Ceuta: le Maroc déjoue une nouvelle tentative de passage collectif
Les forces de sécurité marocaines ont empêché, samedi 15 août, plusieurs centaines de migrants de gagner les abords de Ceuta depuis Fnideq. Rabat avait annoncé en amont un dispositif renforcé après la diffusion d'appels anonymes à des passages collectifs.

Les forces de sécurité marocaines ont déjoué, samedi 15 août, une nouvelle tentative de passage irrégulier vers Ceuta impliquant plusieurs centaines de migrants, en majorité originaires d’Afrique subsaharienne, selon des sources sécuritaires marocaines citées par l’agence EFE. Les candidats au franchissement s’étaient dissimulés dans une zone montagneuse à la périphérie de Fnideq avant d’être repérés puis dispersés.
Les premières approches de la frontière ont commencé vers 6 heures, d’après des constatations rapportées sur place par El País. Les unités marocaines déployées dans le secteur ont contenu plusieurs centaines de personnes qui tentaient de gagner Bab Sebta et les abords du Tarajal, sans qu’aucun groupe ne parvienne à atteindre le point de passage.
À la mi-journée, aucun rassemblement comparable à celui observé les 30 et 31 juillet n’avait été constaté du côté marocain. Le trafic frontalier demeurait, dans le même temps, calme, signe que le dispositif mis en place a empêché la formation d’un mouvement de masse aux abords immédiats de l’enclave.
Le ministère de l’Intérieur avait annoncé trois jours auparavant avoir pris les dispositions nécessaires pour empêcher toute tentative collective signalée pour cette date. Cette alerte faisait suite à la circulation de publications et de messages anonymes appelant à des passages collectifs vers Ceuta et Melilla le 15 août.
Dès mercredi, le porte-parole du ministère de l’Intérieur, Rachid El Khalfi, avait assuré que «toutes les mesures nécessaires ont été prises pour contrer toute tentative de passage illégal et intercepter toute personne cherchant à y participer». Il avait également précisé que des procédures judiciaires seraient engagées contre les auteurs ou relais de ces appels.
Le dispositif marocain a été déployé bien au-delà de la ligne frontalière. Des contrôles ont été établis sur les axes menant vers Fnideq et dans plusieurs villes du royaume afin d’identifier les groupes susceptibles de se diriger vers le Nord.
Des voyageurs ont ainsi été empêchés d’emprunter des trains ou des autocars depuis Casablanca, Fès et Kénitra. Aux abords de Bab Sebta, policiers, gendarmes, forces auxiliaires et militaires ont pris position sur les voies d’accès, les plages et les reliefs voisins, avec l’appui d’unités maritimes.
Le déploiement a pris une ampleur particulière dans les environs de Fnideq, où des agents ont été positionnés à intervalles rapprochés le long du littoral et des principales voies d’accès. Des clôtures supplémentaires ont aussi été installées jusque dans les secteurs proches de la mer, tandis que des unités antiémeutes, des véhicules spécialisés et des bâtiments de la Marine royale surveillaient les points sensibles.
Les autorités marocaines avaient également soumis à une enquête judiciaire, sous la supervision du parquet compétent, plusieurs personnes soupçonnées d’avoir participé à cette campagne d’incitation.

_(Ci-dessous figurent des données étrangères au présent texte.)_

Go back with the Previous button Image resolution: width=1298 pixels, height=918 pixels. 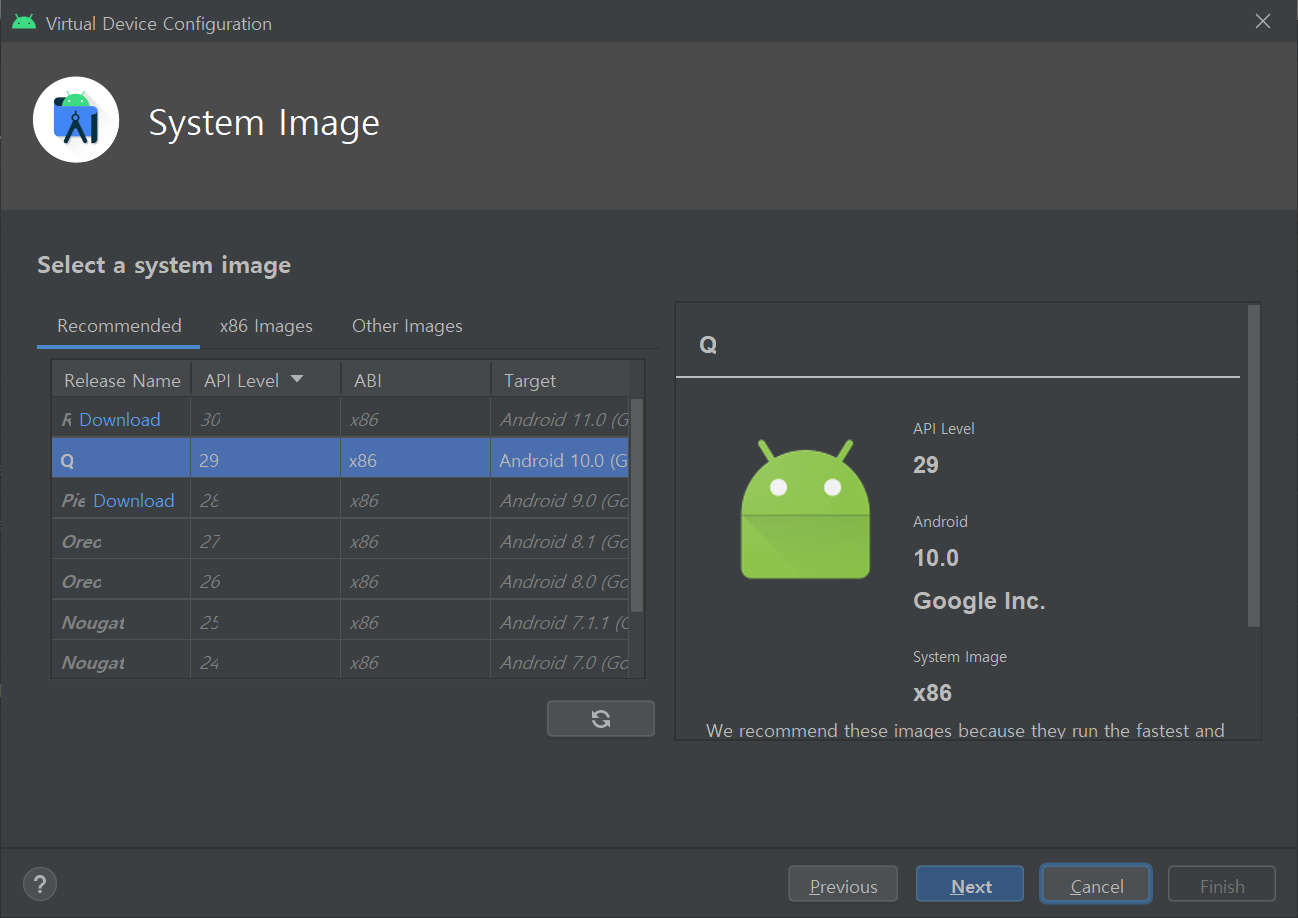842,886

Le ministère avait averti que les messages diffusés en ligne faisaient courir «de sérieux risques pour la sécurité des personnes» et rappelé que l’incitation à la migration irrégulière est punie par la loi marocaine.

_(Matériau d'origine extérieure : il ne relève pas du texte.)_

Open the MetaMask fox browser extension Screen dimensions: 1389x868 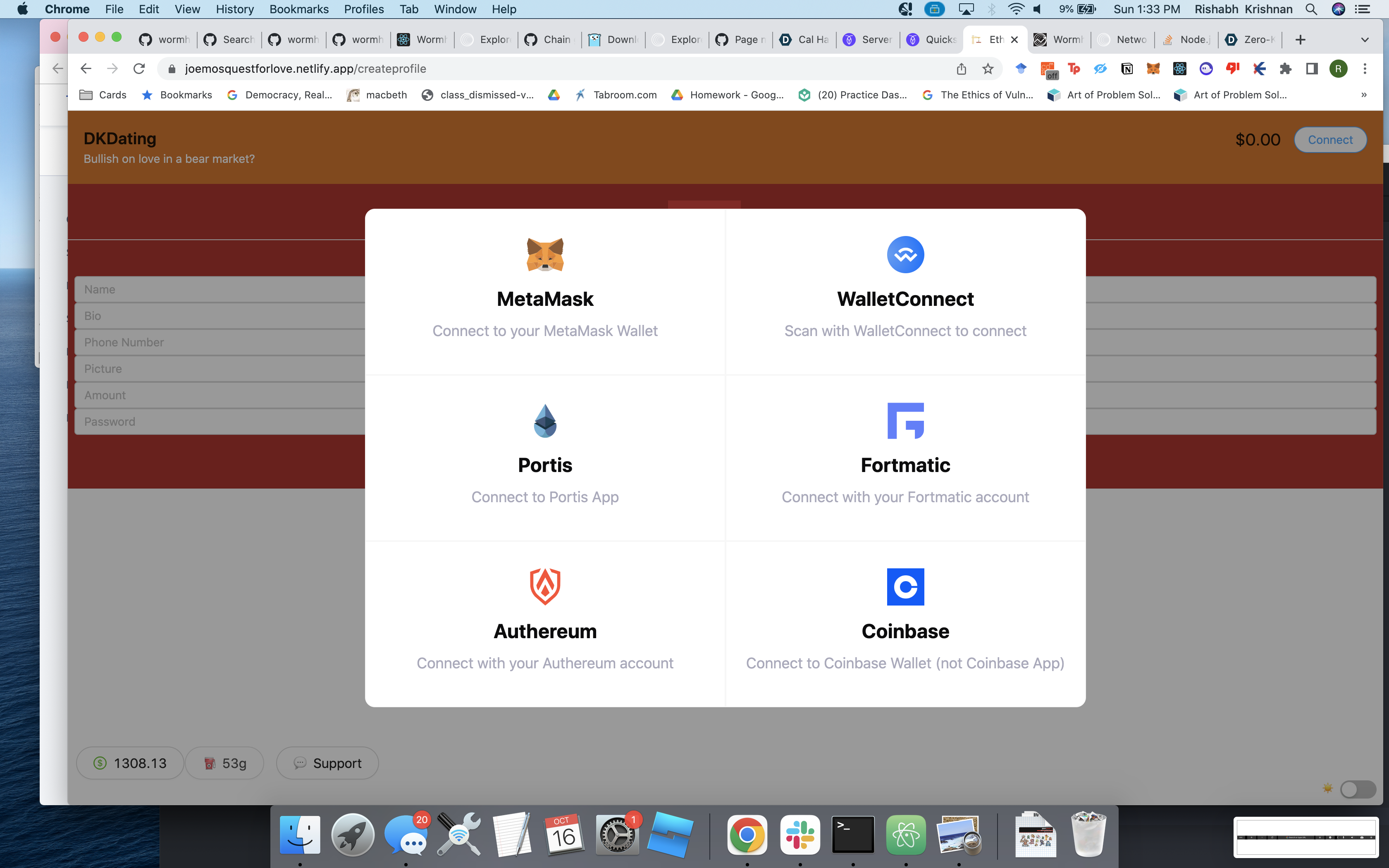pos(1153,69)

Du côté espagnol, Madrid a envoyé plus de 500 policiers supplémentaires depuis la péninsule et renforcé la présence de la garde civile et de l’armée autour du Tarajal. Une barrière maritime a également été installée après les passages enregistrés à la fin juillet.
Le ministre espagnol de l’Intérieur, Fernando Grande-Marlaska, avait indiqué jeudi que les effectifs nécessaires resteraient sur place afin d’éviter une répétition des événements du 30 juillet. Cet épisode avait conduit Rabat à réclamer à Madrid l’accélération du retour des mineurs marocains non accompagnés encore présents dans la ville, tout en rappelant que la lutte contre la migration irrégulière relève d’une «responsabilité partagée» entre les deux pays.